Páginas

sexta-feira, 4 de maio de 2018

As três forças da anamnese

Sabiam que o simples exercício da anamnese também envolve as três forças que venho tentando mostrar certa coerência entre elas, quais sejam, a força sexual, a do trabalho e a da morte?

A anamnese é aquela atividade básica da medicina de coletar a história da doença da pessoa que nos procura com o intuito de encontrar uma solução para aquela dor.

Como a força sexual aparece aqui? Temos o costume de fecundar a história das pessoas com a nossa lógica. Uma lógica aprendida em seis anos intensos de estudos.
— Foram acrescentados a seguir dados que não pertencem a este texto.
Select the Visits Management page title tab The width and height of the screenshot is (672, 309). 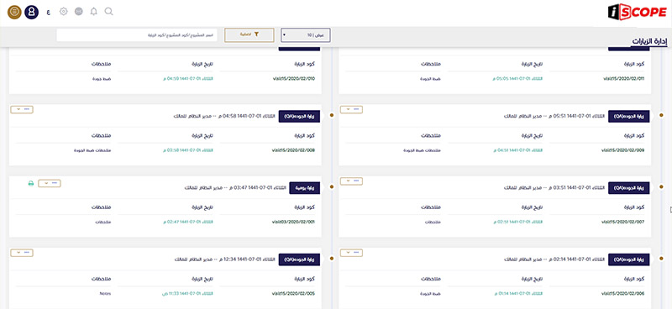pos(648,42)
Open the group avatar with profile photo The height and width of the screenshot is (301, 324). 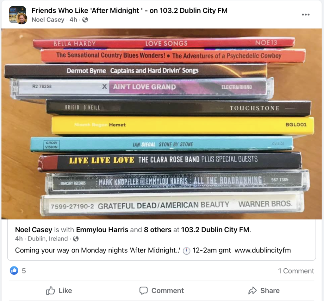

Não devemos esquecer, porém, de deixar nossa razão ser fecundada pela lógica delas.

Fecundação aqui parece um termo metafórico de extrapolação duvidosa, porém ele revela todo o cuidado, responsabilidade e paixão (pathos) necessários em uma relação de partilha que deverá gerar filhos (diagnóstico e terapêutica), que são tanto maior motivo de júbilo quanto mais bem concebido tiverem sido.  

A força do trabalho se mostra no esforço de resgatar e elaborar uma narrativa da doença que ajude a construir um objeto que guie o retorno à saúde. Após concebida a narrativa, ainda se deve dedicar à lapidação, ao estudo meticuloso dela, ao conserto de conexões quebradas ou incoerentes. Se na etapa da força sexual estávamos no âmbito do primeiro encontro, cheios do viço da novidade, na da força do trabalho, caímos no lugar da escultura, da técnica, da ars.  

Por fim, há uma ética que percorre todo o exercício da anamnese, que é uma que apenas aprendemos de fato ao lidar com diálogos em torno da morte: aprender a ouvir mais do que falar como símbolo do estágio final da aceitação do que a vida traz, incluindo seu fim. Essa ética nos devolve a uma humildade de saber que todo esse esforço pode não resultar em cura, mas pelo menos em uma conversa terapêutica diante de alguém que esteve aberto para tentar algo por aquele que sofre. A filosofia dos cuidados paliativos dizem ainda: alguém que está aberto para continuar tentando, de um outro modo. 

É assim que o bom entrevistador passa por estas três zonas sagradas: participar da concepção da história, trabalhar sobre ela, respeitar a cada momento a sua fragilidade. É assim que seis anos de faculdade servem para formar médicos medíocres, e a vida inteira, sábios.